The most notorious example of Australian blackface controversy in recent memory is, of course, the Jackson JiveHey Hey It's Saturday incident of 2009. The reunion special featured a group of men in blackface performing an exaggerated Jackson Five routine, complete with minstrel-style theatrics. Worse still, it was actually their second appearance on the show. They'd performed the same routine 20 years earlier back in 1989.

Perplexed guest judge Harry Connick Jr was forced to gracefully explain to viewers why he had found the blackface minstrel skit so offensive, while host Daryl Somers played the incident down as an example of cultural differences between Australia and the United States. At the end of the episode Somers apologised for offending Connick Jr, although not for offending viewers or African Americans.

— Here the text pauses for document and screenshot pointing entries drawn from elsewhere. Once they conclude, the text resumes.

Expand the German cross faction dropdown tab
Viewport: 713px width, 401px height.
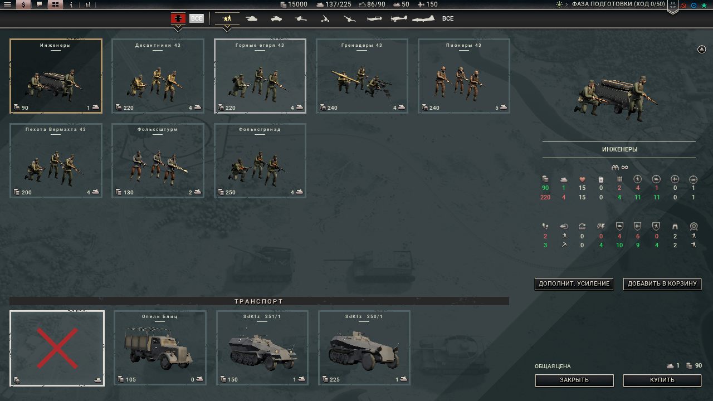click(x=673, y=7)
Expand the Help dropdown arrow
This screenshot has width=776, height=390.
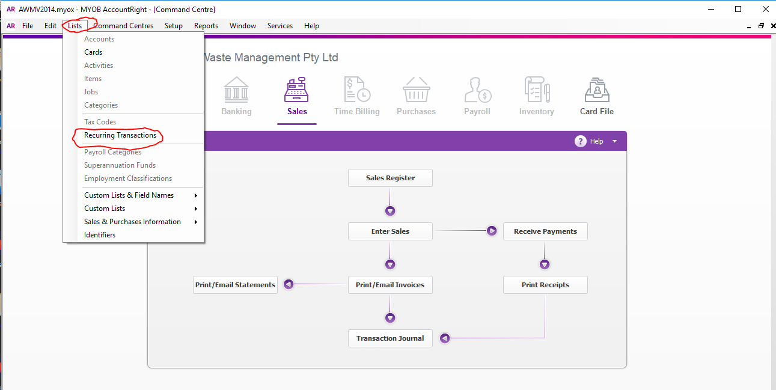[x=614, y=141]
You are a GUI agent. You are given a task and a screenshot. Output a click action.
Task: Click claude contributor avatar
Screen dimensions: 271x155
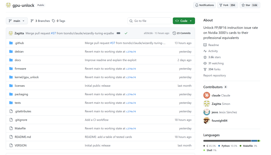(207, 95)
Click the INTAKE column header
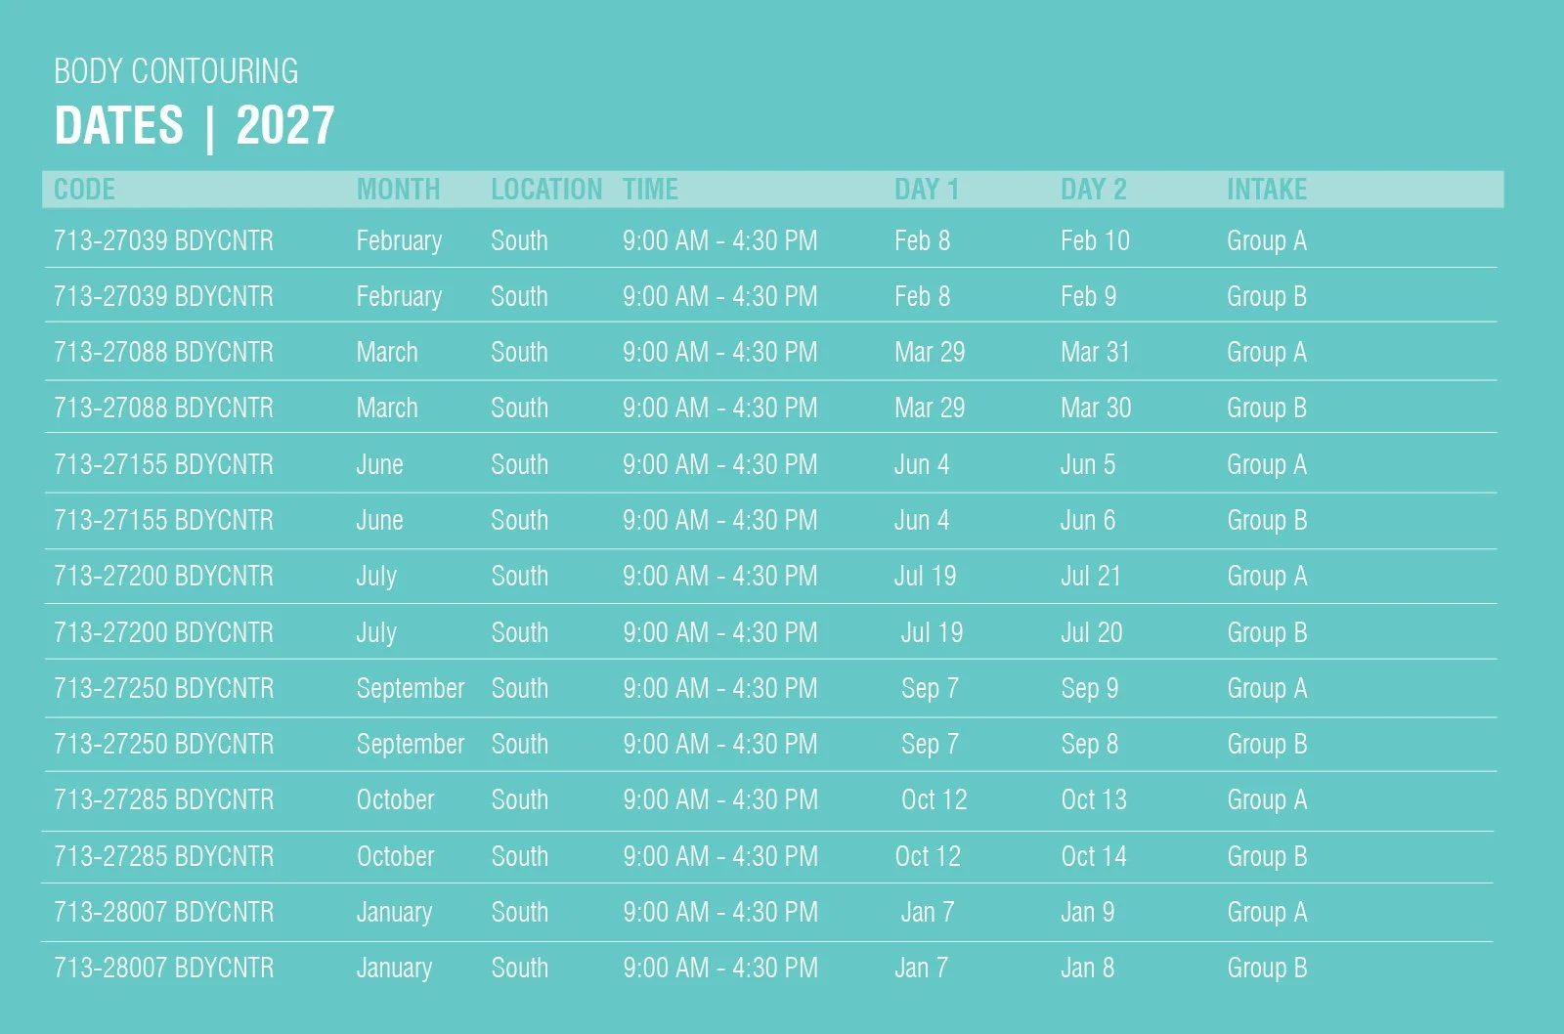The height and width of the screenshot is (1034, 1564). (x=1267, y=190)
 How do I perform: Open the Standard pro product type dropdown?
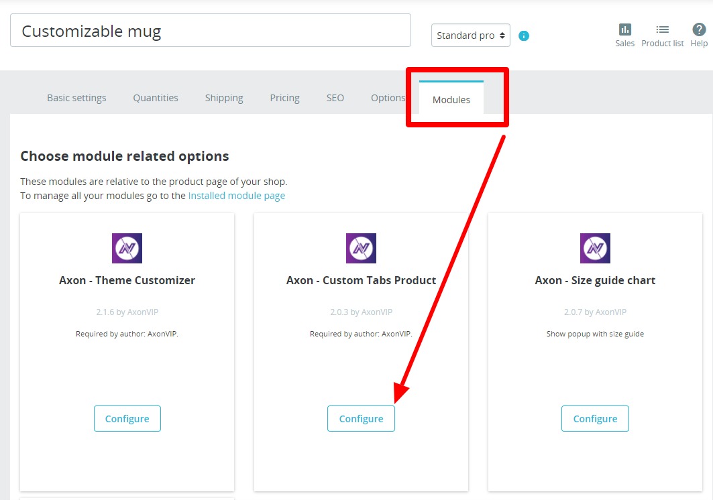point(466,35)
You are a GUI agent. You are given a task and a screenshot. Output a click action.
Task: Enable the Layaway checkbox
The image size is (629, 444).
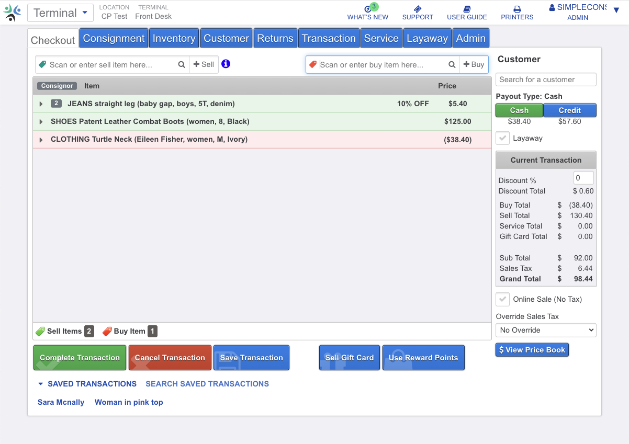pos(502,138)
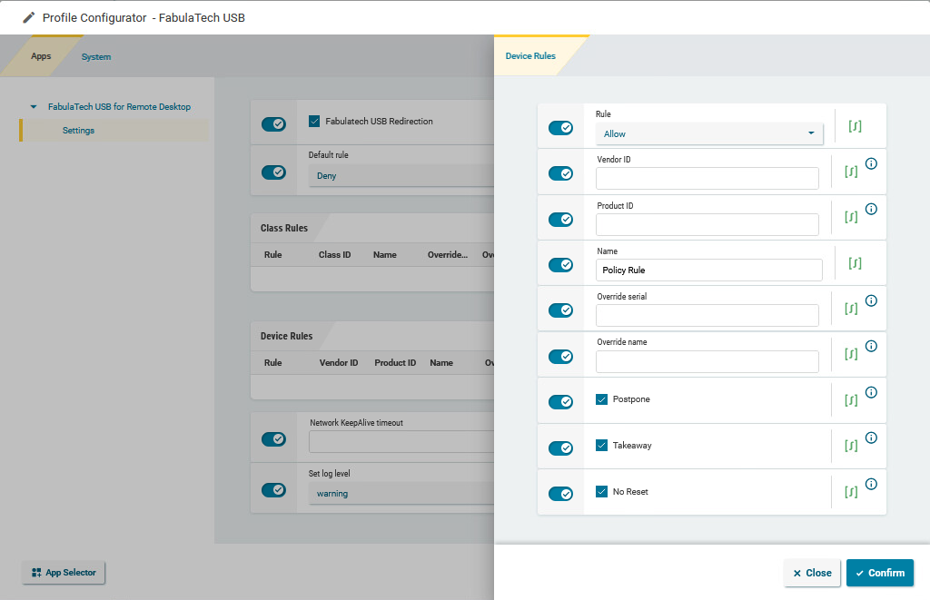Screen dimensions: 930x600
Task: Click the info icon beside Product ID
Action: click(x=871, y=209)
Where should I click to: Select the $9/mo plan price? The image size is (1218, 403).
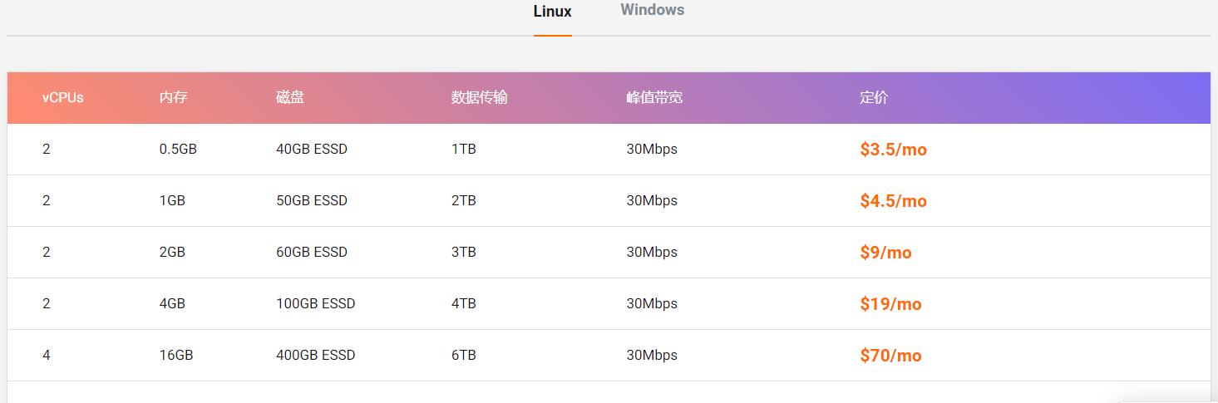[885, 253]
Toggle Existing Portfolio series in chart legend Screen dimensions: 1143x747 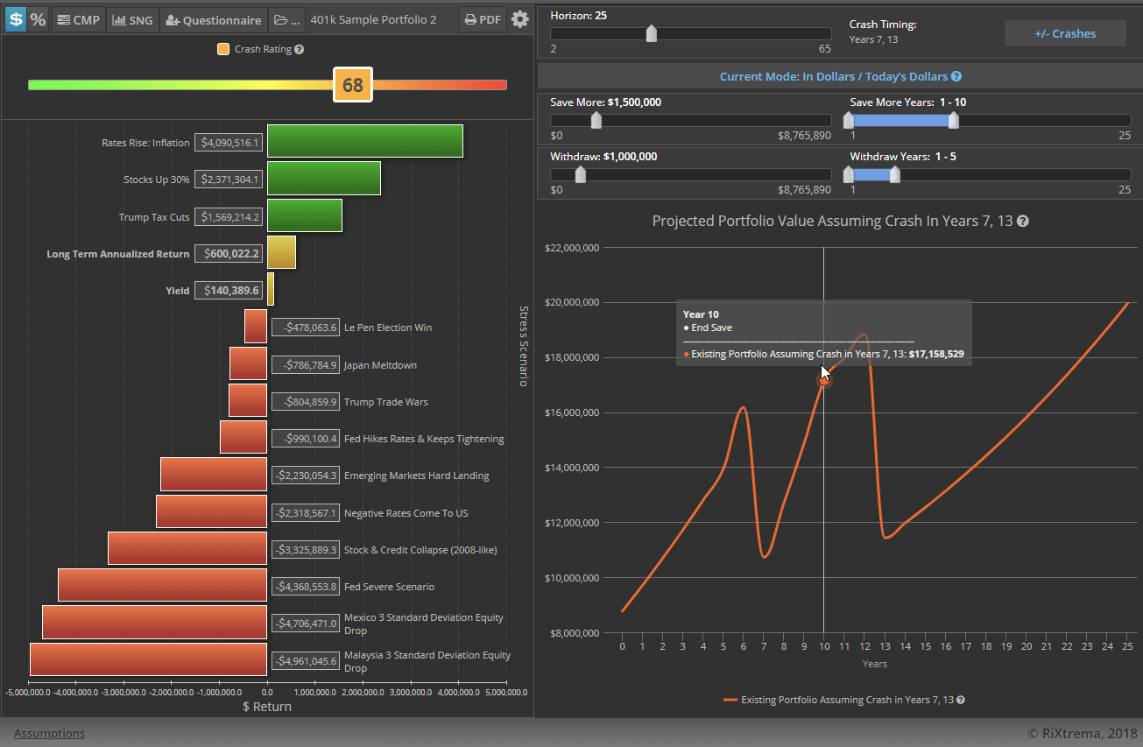click(x=847, y=700)
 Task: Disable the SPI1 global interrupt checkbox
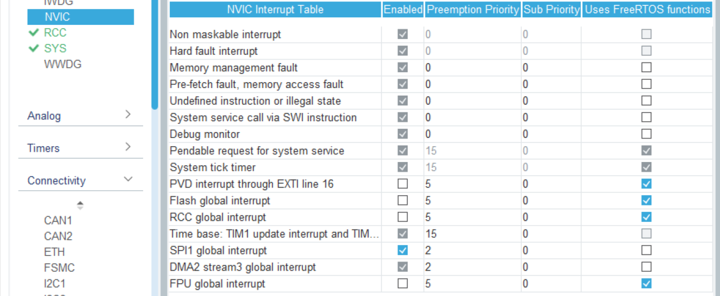click(x=402, y=250)
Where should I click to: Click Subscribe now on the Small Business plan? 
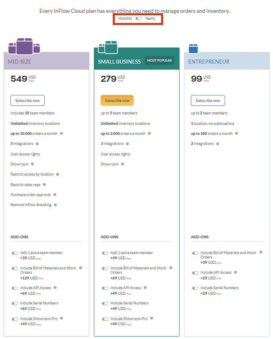click(x=117, y=101)
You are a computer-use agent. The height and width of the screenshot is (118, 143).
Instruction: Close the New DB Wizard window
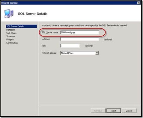(139, 3)
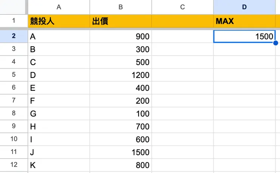Screen dimensions: 280x173
Task: Select column B header
Action: pos(120,7)
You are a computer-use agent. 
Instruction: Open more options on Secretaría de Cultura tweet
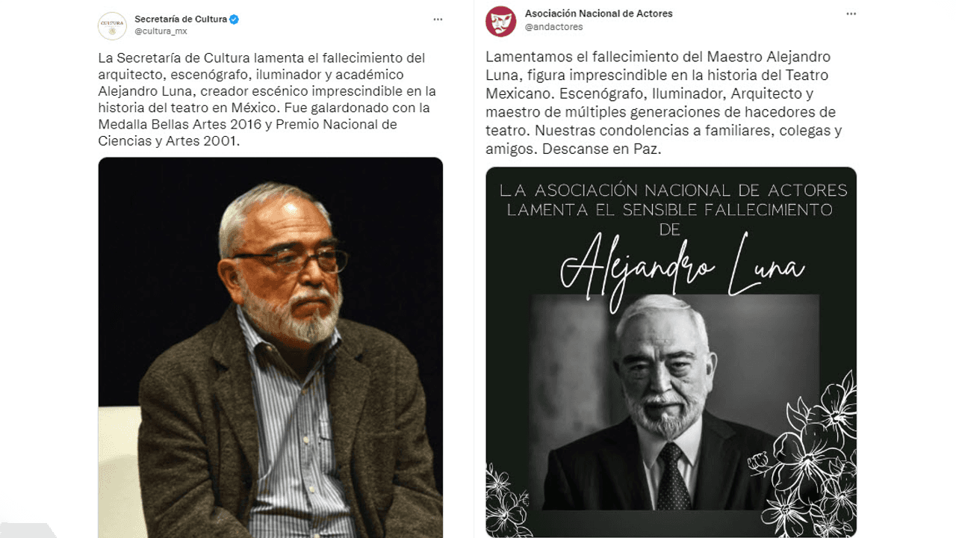tap(438, 19)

We'd seen it all before. Ten years earlier, Sam Newman appeared on The Footy Show in blackface after Indigenous player Nicky Winmar cancelled an appearance on the show. This incident was especially potent given Winmar had faced several incidences of racial vilification over the course of his career.

In 1993 he and his St Kilda teammate Gilbert McAdam withstood racist taunts from an aggressive Collingwood crowd in Victoria Park. Following a St Kilda victory, Winmar faced the crowd while pulling up his shirt and pointing to his skin. A photograph of the incident made front pages of newspapers the next day, and is now one of the most iconic images in Australian sport. Apparently, this wasn't enough to stop Newman caricaturing the player on national television just six years later.

If the internet in 1999 was more like it is now, Newman would have come under a lot more fire for his actions. Indeed, the Hey Hey It's Saturday's Jackson Jive performance that took place ten years afterwards was criticised by sites like Gawker, and made international headlines on sites around the globe.

We're getting better at calling this stuff out, but it's still happening. Just ask Olivia Mahon, whose African themed 21st party went viral when screenshots from a public Facebook photo album revealed several instances of blackface. That same year, Delta Goodrem was forced to distance herself from a photo she'd retweeted of The Voice fans dressing up as their favourite judges, including Seal, whose race was referenced with black body paint.

Most recently, at the Australian Open last month, a Serena Williams supporter (holding a large "Keep Calm and Be Serena" sign for the cameras) wore blackface to her tennis idol's semi-final match. Even as a die hard fan, she'd got it wrong.

Of course the disquieting thing about these incidents is their total ignorance. Time and time again, it seems Australians simply don't get how offensive racial caricaturing is, and assume that a lack of malicious intent is enough of a defence. A tip for any readers in danger of becoming a social media fatality, it isn't.